Inevitable Discovery Doctrine
The Attorney General asserts that the firearm would have been inevitably discovered during a booking search following Stoney's arrest for drug charges.
"Under the inevitable discovery doctrine, illegally seized evidence may be used where it would have been discovered by the police through lawful means." (People v. Robles (2000) 23 Cal.4th 789, 800.) The rule prevents setting aside convictions that would have been obtained without police misconduct. (Ibid.) The prosecution bears the burden of establishing the predicates to application of the doctrine. (Ibid.) The doctrine may be raised for the first time on appeal only "if the factual basis for the theory is fully set forth in the record." (Id. at p. 801, fn. 7.)

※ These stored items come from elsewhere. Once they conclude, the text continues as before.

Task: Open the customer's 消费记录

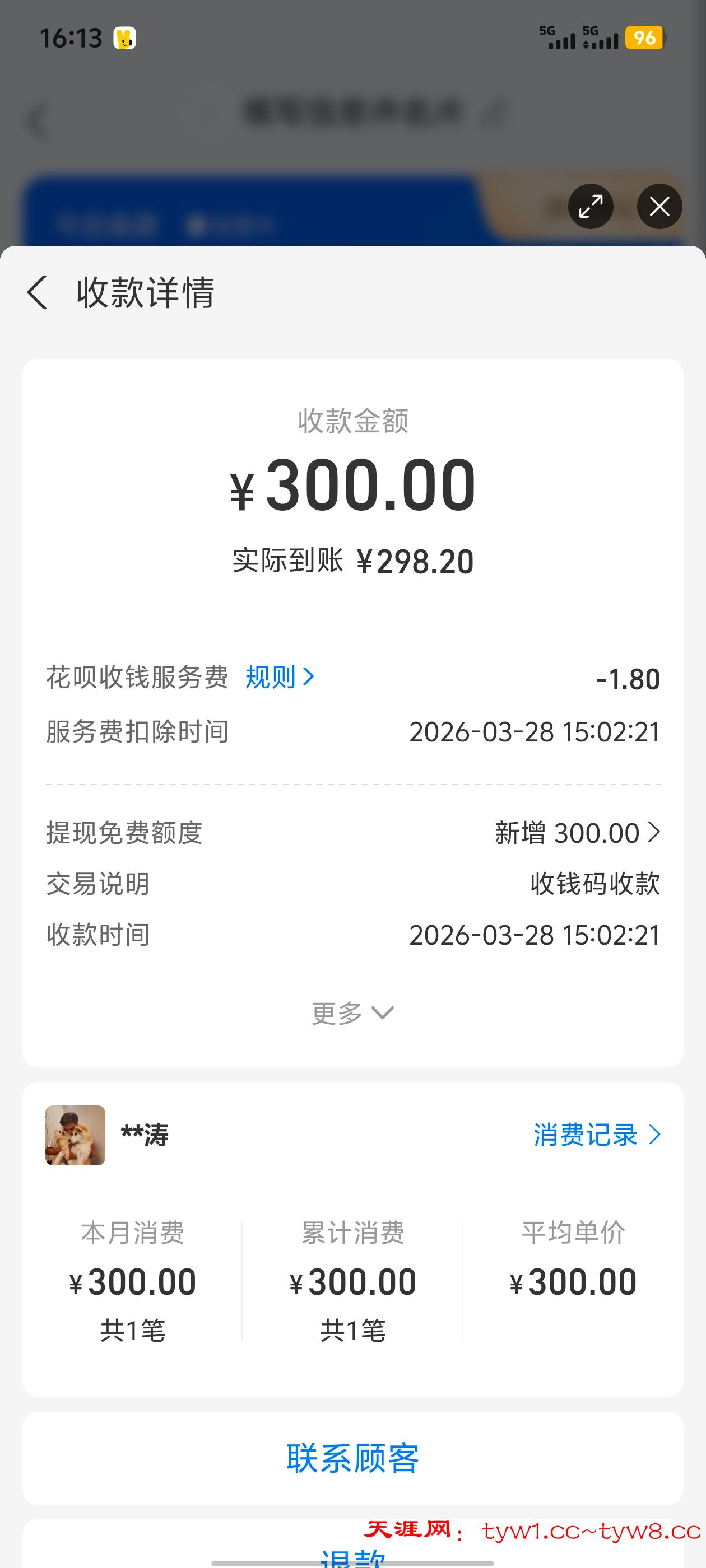Action: click(x=586, y=1135)
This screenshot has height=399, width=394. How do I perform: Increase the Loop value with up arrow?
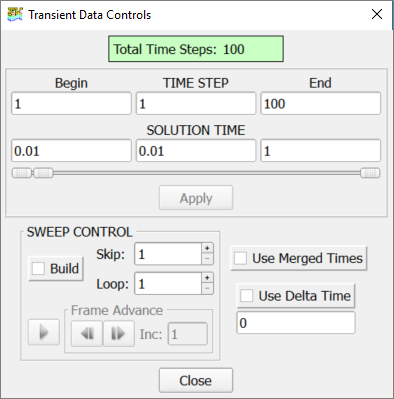207,278
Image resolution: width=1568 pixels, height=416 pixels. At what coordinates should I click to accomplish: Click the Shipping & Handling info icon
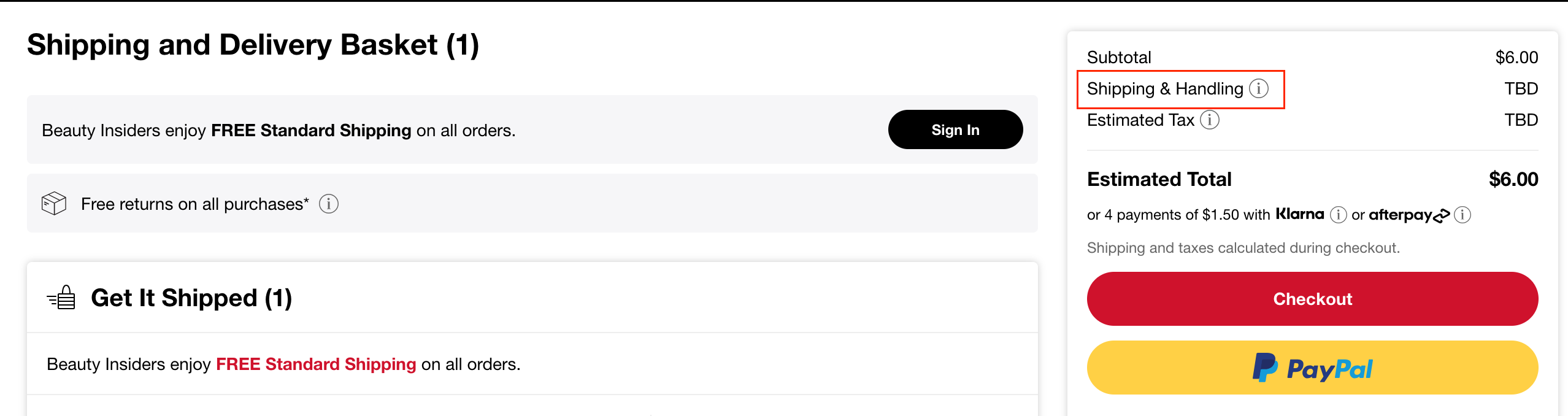coord(1259,89)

To establish inevitable discovery, the prosecution must demonstrate by a preponderance of the evidence that due to application of routine police procedures or other circumstances, the unlawfully seized evidence would have been discovered by lawful means. (People v. Hughston (2008) 168 Cal.App.4th 1062, 1071-1072.) In deciding whether the inevitable discovery exception applies, we determine whether, viewing the circumstances as they existed at the instant before the unlawful search, what would have happened had the unlawful search never occurred. (Id. at p. 1072.)
Here Stoney carried a backpack "strapped over his shoulder" as he left the West Orchard Street residence. Valle testified that Stoney would be arrested for the possession of methamphetamine and drug paraphernalia. The backpack was associated with Stoney's person when he was detained and would have been seized by the officers when arresting Stoney and transporting him to custody. Officers would have inevitably inventoried the contents of the backpack at the police station during a booking or inventory search. (Illinois v. Lafayette (1983) 462 U.S. 640, 648 [upholding inventory search of shoulder bag carried by arrestee].) "[I]t is not 'unreasonable' for police, as part of the routine procedure incident to incarcerating an arrested person, to search any container or article in his possession, in accordance with established inventory procedures." (Ibid.)
The judgment is affirmed.
NOT TO BE PUBLISHED.
GILBERT, P. J. We concur:
YEGAN, J.
PERREN, J.
James F. Rigali, Judge
Superior Court County of Santa Barbara
Richard L. Fitzer, under appointment by the Court of Appeal, for Defendant and Appellant.
Xavier Becerra, Attorney General, Gerald A. Engler, Chief Assistant Attorney General, Lance E. Winters, Senior Assistant Attorney General, William H. Shin, Mary Sanchez, Deputy Attorneys General, for Plaintiff and Respondent.